Problem to solve:
Pick up the post about Satya Nadella's Microsoft Ignite keynote and keep writing from the end of its last paragraph.

Satya Nadella took the stage on May 4th to launch the inaugural Microsoft Ignite conference in Chicago with his keynote speech. This was a presentation that was aimed directly at IT pros, something that Microsoft has failed to do very well in recent years. In this post I will note what I thought was important from his presentation.
Microsoft subtitled Ignite as “Spark the Future”. That message was initiated with rapper, Common, walking to the stage through the crowd, and talking about how a person can create inspiring change. Clearly, Microsoft wants us IT pros to be that spark of change. But how? Nadella laid out his 3 interlocking ambitions:
Satya Nadella described IT pros as the people that will drive change in their employer’s or customers’ business, make these ambitions possible, and bind the paths forward together. For the first time in years, Microsoft reached out to IT pros and made them feel important. In recent years, the focus has been on developers, making IT pros feel unnecessary in the Microsoft world. Now we know that Microsoft understands that without IT pros there is no path forward for Microsoft. We are the people that will deploy Windows 10, Office 2016, make hybrid services such as Office 365 and Skype for Business work, and build those cloud services (on premises, in public clouds, or more likely hybrid deployments) that deliver intelligence and a unified mobile user experience. Yes, IT pros, we have value!
In my own opinion, the biggest news was the official naming of Windows Server 2016 (WS2016) and System Center 2016. Technical Preview 2 (TP2) of WS2016 was launched this week, along with builds for Windows Server Essentials 2016 and Hyper-V Server 2016 (the free hypervisor is in development too). A second preview release of System Center 2016 is also now available.

Data records:
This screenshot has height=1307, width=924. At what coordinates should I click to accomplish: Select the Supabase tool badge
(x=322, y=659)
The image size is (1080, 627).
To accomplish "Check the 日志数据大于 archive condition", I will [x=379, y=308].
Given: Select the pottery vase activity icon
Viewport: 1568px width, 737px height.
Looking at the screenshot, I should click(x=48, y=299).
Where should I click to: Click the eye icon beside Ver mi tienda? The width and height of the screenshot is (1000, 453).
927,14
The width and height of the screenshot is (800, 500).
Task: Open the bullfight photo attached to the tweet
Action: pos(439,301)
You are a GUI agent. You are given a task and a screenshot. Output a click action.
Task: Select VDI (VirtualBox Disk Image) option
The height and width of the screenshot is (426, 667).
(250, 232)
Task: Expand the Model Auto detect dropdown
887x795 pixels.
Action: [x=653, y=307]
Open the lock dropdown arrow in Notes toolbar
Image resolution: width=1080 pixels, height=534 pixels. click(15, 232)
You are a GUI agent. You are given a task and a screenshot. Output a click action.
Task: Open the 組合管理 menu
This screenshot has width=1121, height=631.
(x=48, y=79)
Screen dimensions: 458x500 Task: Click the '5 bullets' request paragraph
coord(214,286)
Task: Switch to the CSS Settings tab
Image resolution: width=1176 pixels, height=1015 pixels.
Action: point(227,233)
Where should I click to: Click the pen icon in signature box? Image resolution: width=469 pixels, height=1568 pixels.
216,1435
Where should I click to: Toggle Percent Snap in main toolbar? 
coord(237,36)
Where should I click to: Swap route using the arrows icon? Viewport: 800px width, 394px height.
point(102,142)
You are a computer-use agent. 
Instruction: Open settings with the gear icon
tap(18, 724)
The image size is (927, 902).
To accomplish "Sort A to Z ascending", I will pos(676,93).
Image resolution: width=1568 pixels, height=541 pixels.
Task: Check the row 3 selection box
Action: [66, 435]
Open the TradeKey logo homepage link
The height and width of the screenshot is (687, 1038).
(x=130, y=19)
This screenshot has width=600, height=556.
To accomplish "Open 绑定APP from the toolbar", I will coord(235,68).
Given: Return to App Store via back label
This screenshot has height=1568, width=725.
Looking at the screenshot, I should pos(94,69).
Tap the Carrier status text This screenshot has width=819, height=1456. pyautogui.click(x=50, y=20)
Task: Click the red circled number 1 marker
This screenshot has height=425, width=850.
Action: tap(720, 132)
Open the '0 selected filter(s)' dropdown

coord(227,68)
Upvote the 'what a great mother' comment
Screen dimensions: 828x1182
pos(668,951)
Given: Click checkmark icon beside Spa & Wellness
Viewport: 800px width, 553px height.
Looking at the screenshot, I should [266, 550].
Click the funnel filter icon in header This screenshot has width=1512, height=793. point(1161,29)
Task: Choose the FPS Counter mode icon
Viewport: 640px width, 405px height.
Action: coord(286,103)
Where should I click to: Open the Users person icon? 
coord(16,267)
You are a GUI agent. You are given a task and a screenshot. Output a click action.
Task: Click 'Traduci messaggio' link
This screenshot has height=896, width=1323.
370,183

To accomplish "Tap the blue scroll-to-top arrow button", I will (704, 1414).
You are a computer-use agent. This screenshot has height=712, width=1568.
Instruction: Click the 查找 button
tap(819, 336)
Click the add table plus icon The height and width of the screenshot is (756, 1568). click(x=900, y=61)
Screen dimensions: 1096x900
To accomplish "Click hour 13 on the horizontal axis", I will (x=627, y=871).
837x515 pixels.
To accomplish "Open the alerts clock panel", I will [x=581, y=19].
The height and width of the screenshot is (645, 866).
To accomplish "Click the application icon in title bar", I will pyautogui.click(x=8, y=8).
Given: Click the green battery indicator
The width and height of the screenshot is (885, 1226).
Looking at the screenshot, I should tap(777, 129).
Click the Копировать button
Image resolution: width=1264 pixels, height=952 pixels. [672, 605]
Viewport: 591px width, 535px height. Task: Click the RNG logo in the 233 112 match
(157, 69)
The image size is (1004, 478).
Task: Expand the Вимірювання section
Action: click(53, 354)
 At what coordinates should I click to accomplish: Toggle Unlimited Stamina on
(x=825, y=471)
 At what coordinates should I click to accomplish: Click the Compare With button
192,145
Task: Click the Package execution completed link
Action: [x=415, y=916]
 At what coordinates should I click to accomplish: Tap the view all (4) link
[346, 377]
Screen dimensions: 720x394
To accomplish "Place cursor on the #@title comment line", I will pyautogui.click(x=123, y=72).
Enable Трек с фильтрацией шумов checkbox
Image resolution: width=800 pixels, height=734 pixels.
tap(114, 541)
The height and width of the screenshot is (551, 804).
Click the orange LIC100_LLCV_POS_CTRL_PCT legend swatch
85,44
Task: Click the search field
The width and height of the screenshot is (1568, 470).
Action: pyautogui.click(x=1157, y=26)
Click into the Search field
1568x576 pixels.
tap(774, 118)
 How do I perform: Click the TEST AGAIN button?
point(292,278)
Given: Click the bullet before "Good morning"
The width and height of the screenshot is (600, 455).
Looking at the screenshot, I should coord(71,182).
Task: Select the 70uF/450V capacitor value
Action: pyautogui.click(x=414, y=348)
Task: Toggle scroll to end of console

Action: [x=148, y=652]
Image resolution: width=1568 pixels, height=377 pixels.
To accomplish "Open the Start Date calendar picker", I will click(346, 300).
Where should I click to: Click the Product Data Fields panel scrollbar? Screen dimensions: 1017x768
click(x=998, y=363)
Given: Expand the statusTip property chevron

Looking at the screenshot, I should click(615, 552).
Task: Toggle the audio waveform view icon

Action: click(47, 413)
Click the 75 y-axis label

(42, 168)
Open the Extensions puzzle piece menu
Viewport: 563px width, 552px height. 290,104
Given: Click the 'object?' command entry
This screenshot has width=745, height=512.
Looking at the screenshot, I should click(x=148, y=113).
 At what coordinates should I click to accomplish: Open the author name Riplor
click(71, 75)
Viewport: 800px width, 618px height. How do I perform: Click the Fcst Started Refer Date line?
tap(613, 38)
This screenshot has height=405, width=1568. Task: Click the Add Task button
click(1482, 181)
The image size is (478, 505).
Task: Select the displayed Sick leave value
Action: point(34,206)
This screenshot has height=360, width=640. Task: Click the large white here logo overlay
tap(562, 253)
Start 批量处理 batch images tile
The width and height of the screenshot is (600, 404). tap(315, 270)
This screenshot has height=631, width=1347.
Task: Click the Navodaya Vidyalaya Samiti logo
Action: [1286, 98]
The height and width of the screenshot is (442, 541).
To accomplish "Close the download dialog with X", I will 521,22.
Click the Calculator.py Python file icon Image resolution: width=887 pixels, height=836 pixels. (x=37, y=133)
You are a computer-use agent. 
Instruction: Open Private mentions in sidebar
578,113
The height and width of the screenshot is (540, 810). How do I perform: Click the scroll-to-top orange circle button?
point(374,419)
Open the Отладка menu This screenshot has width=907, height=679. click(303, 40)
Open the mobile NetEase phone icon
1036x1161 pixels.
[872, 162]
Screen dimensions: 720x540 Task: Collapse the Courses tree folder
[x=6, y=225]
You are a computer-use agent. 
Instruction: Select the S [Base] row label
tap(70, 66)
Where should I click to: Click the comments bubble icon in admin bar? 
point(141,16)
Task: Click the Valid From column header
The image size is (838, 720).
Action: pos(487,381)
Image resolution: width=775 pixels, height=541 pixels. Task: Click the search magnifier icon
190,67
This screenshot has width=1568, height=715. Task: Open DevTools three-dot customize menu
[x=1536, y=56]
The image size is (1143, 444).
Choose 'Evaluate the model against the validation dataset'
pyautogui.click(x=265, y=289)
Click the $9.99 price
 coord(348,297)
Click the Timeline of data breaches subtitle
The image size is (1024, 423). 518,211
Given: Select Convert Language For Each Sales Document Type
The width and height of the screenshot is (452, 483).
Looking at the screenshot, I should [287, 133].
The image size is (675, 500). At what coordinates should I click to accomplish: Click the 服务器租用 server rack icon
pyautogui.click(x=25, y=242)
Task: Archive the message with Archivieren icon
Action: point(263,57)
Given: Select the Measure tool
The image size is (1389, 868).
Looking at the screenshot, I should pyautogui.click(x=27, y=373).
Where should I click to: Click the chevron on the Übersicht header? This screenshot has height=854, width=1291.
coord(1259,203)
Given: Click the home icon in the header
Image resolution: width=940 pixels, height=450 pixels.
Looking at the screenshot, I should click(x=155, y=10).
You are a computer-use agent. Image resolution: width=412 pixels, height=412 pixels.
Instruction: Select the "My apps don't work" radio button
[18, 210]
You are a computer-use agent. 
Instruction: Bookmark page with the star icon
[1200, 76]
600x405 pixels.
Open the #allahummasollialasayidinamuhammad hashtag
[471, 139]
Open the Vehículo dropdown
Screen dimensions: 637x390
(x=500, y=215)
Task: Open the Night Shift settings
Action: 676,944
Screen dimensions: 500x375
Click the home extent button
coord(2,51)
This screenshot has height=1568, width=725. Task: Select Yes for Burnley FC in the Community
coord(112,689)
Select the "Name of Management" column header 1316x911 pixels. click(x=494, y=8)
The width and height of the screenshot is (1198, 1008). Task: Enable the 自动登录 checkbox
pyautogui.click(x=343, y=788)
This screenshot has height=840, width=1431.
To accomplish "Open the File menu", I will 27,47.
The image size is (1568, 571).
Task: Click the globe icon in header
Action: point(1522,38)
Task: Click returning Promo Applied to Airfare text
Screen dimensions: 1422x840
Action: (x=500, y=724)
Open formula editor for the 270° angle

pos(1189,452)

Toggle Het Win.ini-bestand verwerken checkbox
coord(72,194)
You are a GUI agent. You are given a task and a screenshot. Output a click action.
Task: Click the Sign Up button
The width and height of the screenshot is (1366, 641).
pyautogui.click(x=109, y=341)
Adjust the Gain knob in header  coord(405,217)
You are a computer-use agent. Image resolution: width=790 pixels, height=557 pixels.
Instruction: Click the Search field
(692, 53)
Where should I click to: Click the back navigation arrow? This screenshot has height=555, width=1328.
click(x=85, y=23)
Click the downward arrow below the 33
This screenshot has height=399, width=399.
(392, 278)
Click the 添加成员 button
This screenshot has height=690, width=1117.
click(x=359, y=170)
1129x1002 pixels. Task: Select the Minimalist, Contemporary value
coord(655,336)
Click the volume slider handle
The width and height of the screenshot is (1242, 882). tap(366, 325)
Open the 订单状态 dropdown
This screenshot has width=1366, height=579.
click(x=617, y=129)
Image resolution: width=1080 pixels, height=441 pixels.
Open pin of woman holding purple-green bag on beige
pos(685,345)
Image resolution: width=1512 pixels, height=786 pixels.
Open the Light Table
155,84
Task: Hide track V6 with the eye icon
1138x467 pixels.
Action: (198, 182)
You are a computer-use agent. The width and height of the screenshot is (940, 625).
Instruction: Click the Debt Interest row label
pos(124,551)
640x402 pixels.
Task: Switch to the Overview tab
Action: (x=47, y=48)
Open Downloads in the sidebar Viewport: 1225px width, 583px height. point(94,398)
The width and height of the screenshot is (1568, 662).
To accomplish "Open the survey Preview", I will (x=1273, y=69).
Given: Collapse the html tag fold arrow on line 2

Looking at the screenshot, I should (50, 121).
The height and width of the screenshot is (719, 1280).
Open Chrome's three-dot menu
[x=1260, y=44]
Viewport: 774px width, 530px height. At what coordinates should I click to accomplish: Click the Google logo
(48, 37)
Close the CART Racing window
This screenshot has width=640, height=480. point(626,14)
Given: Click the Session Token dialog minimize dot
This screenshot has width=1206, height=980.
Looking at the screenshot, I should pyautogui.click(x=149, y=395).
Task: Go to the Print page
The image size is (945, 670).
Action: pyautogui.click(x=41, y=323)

Response:
Microsoft also announced that their on-premises or hosted cloud solution will be evolving from Microsoft Azure Pack to the Microsoft Azure Stack. The name provides clues to important changes. Customer feedback was that those who deployed the Azure Pack loved the Azure-like experience, but it only offered a subset of features from Azure. The Azure Stack is coming with the new user UI from the Azure Preview Portal (“Ibiza”). Very interestingly, a future preview release of Windows Server 2016 will support Azure storage features such as blobs and tables. This will bring Azure’s storage system to hosted or private clouds, making things very interesting for IT pros that like to learn!
The public preview of Office 2016 was also launched. Office, like Windows, has moved to a new way of being developed. Other new tools that Microsoft announced include:
Windows 10 is the “canary in the mine” of Microsoft. Not since Windows 7 have we seen user and business engagement in the development and testing of a Windows client operating system. The Windows Insiders program was quoted many times as a driver of change in the builds of Windows 10 by Joe Belfiore, corporate VP in the operating systems group at Microsoft. As he did last year at TechEd Europe and TechEd North America, Belfiore stressed that Windows 10 needed to be familiar to Windows XP and Windows 7 users, while including elements of change that are required for modern computing.
There were many demonstrations by Belfiore, Julia White from the Office group, and Brad Anderson, each showing off solutions that helped Microsoft accomplish their three interlocking ambitions.
Belfiore demonstrated how a business user could start a PowerBI query, enabled by Azure Active Directory integration with the on-premises AD, with “Hey Cortana …”. While I have “The Curse of Zune” reservations about Cortana, this was a great demonstration of how natural spoken language could be used by an ordinary business user to retrieve useful information from “big data” using technologies that IT pros integrate and manage.
Advanced Threat Analytics is a solution for monitoring the security of on-premises environments. Security threats to business have evolved. Patching and running anti-virus are just not enough; the antivirus companies will admit that they cannot keep up with the amount of malware, much of being zero-day threats, that is released every day. Many attacks start with an email attachment or a compromised identity. Brad Anderson discussed how this new solution will complement existing security solutions by scanning for threats. An interesting feature is that Microsoft will be scanning the “dark net” looking for sales of identities from your Active Directory (on-premises and/or Azure) and will alert you to compromised credentials.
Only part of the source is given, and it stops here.